▶ _Task brief_: Transcribe, word for word and without additions, each line below from the one containing "Image resolution: width=1470, height=1760." through the one containing "Tradeshows & Events", both ends included.

▶ _Information_:
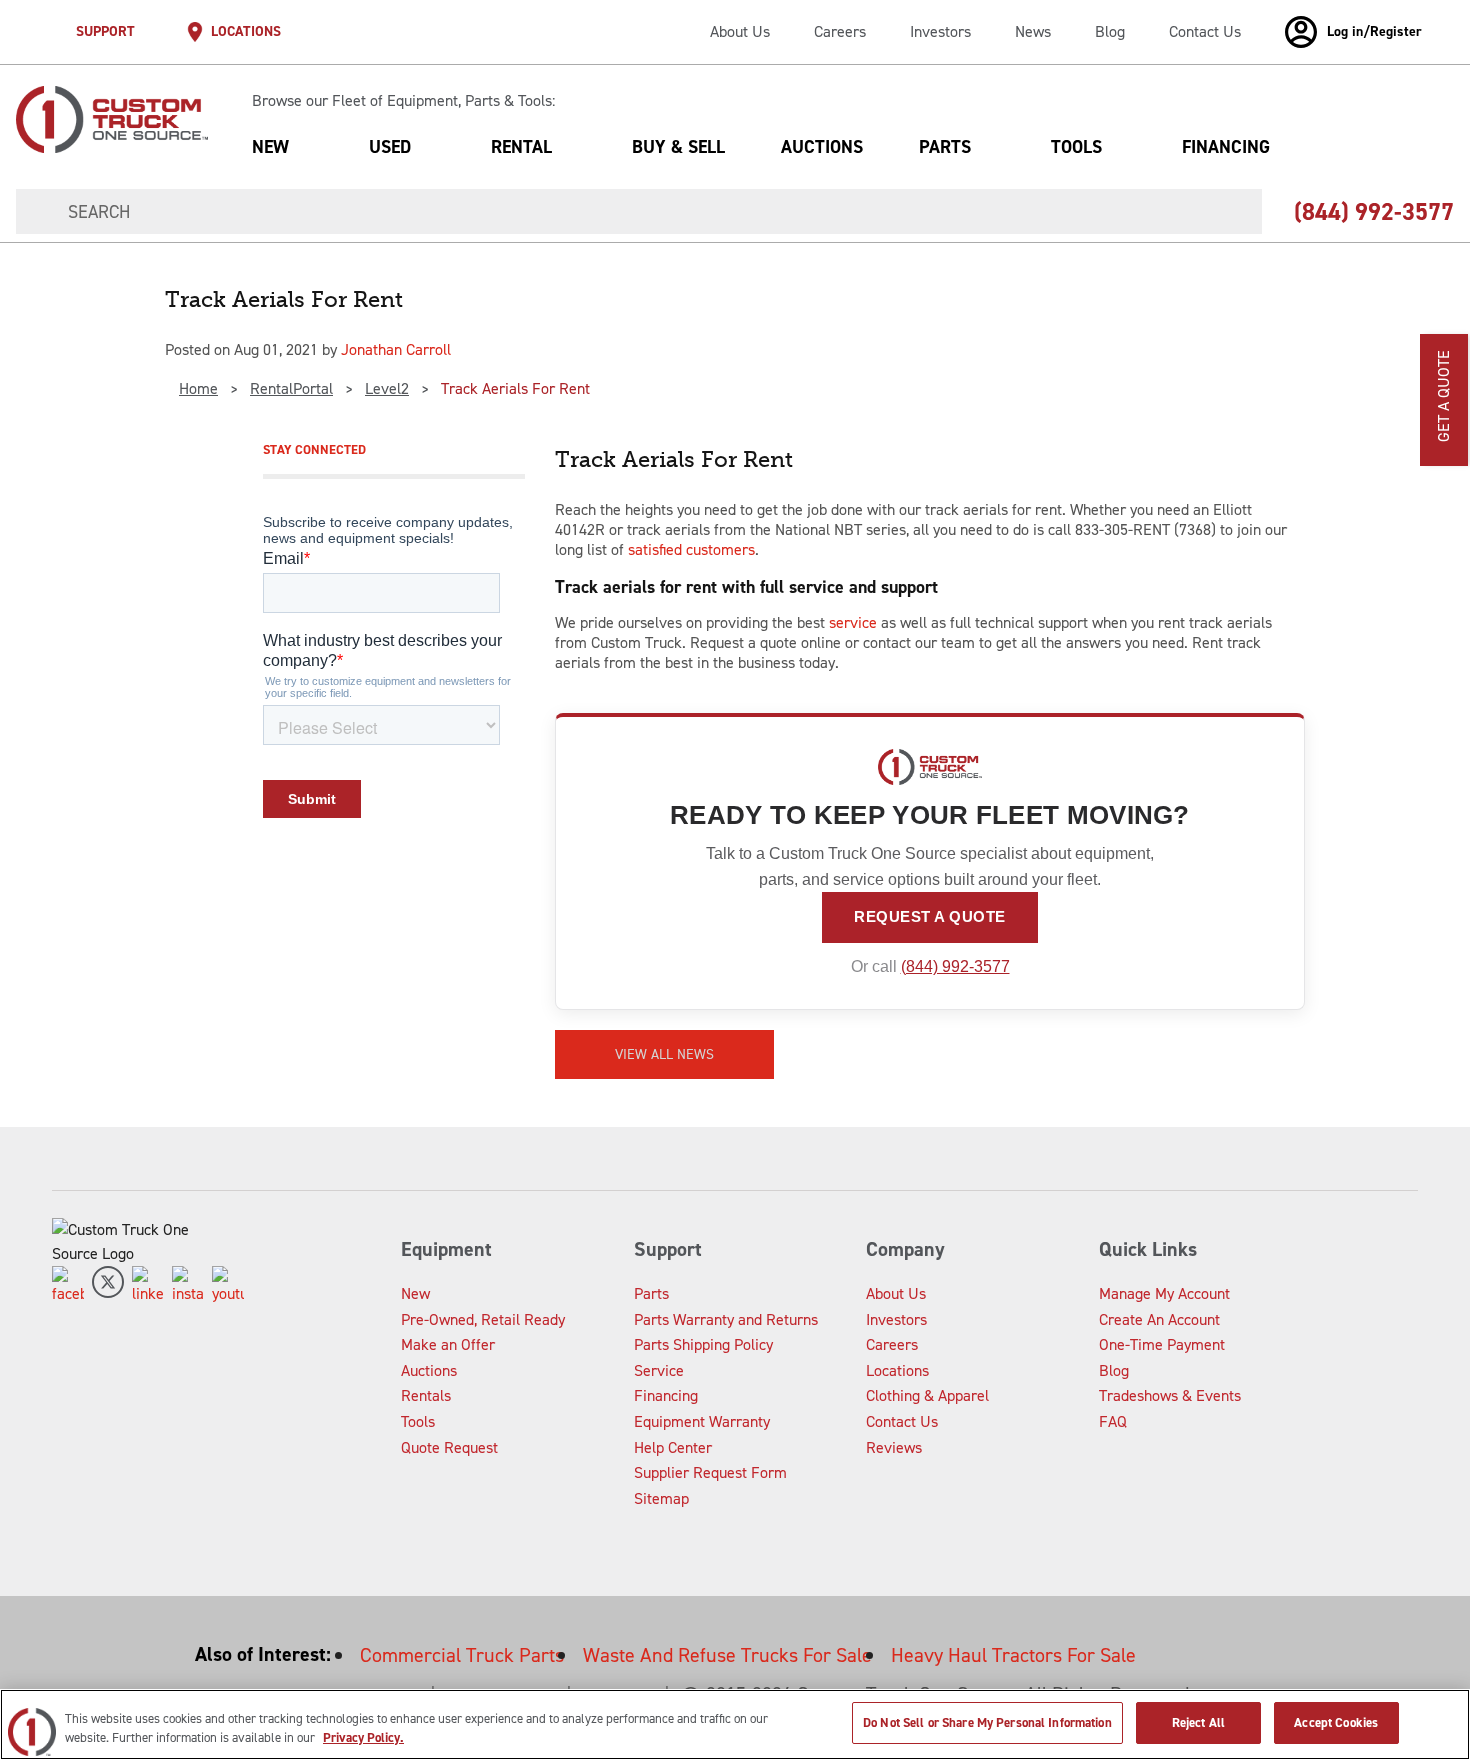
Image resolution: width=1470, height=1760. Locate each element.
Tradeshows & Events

---

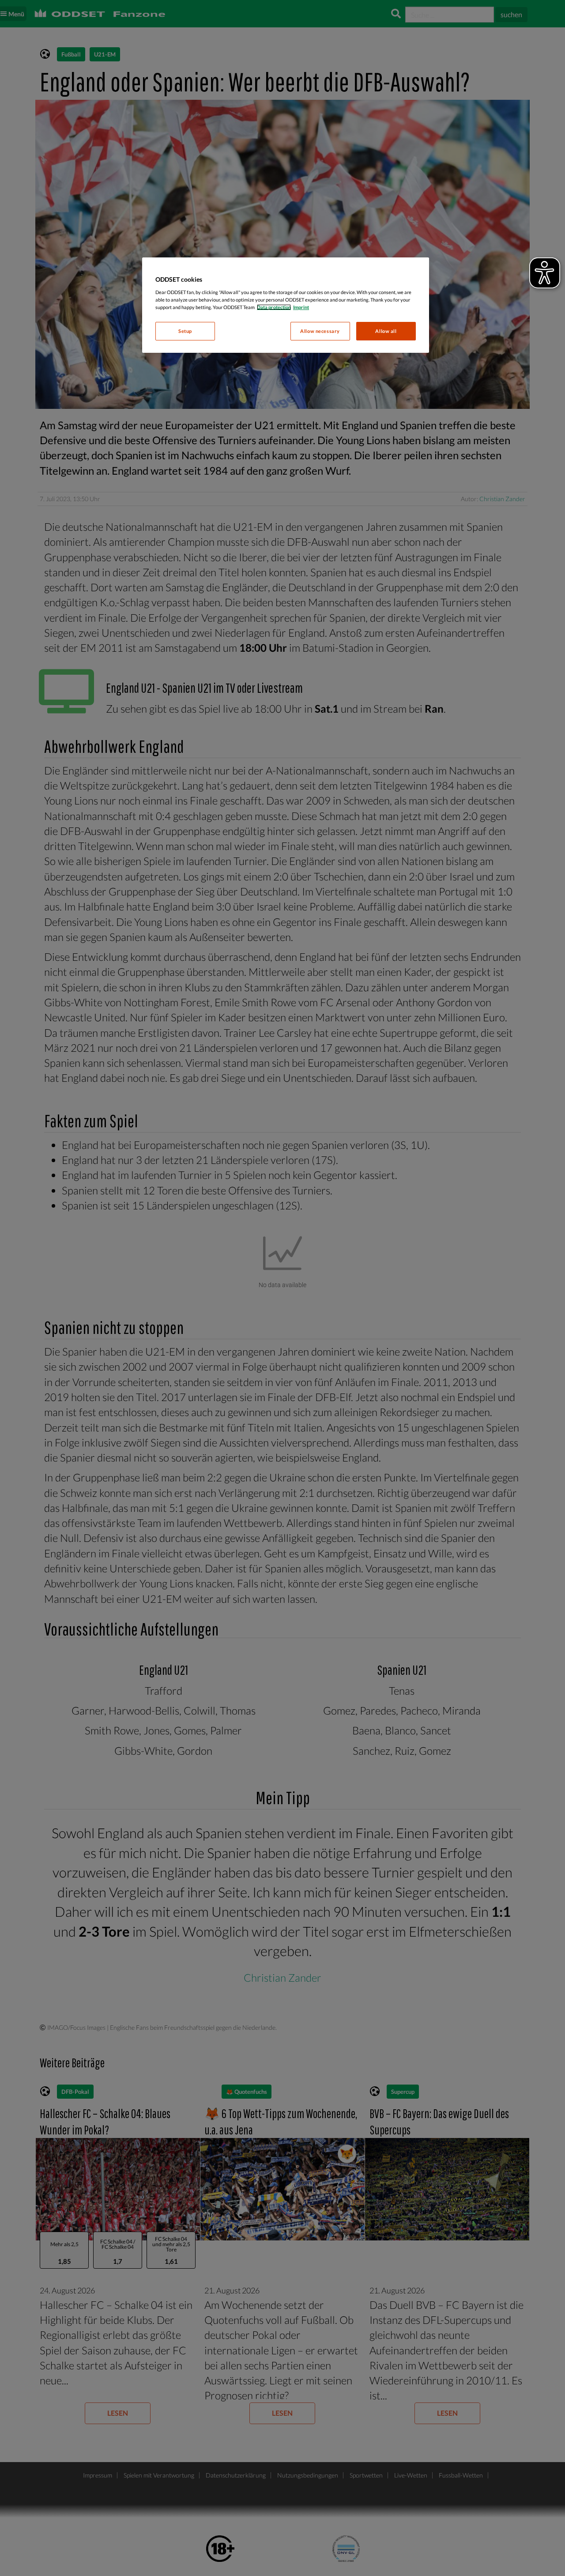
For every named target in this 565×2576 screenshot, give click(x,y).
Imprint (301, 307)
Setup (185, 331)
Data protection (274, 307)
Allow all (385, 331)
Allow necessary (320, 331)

▶ _Answer box_:
Image resolution: width=1470, height=1760. Locate each element.
Tradeshows & Events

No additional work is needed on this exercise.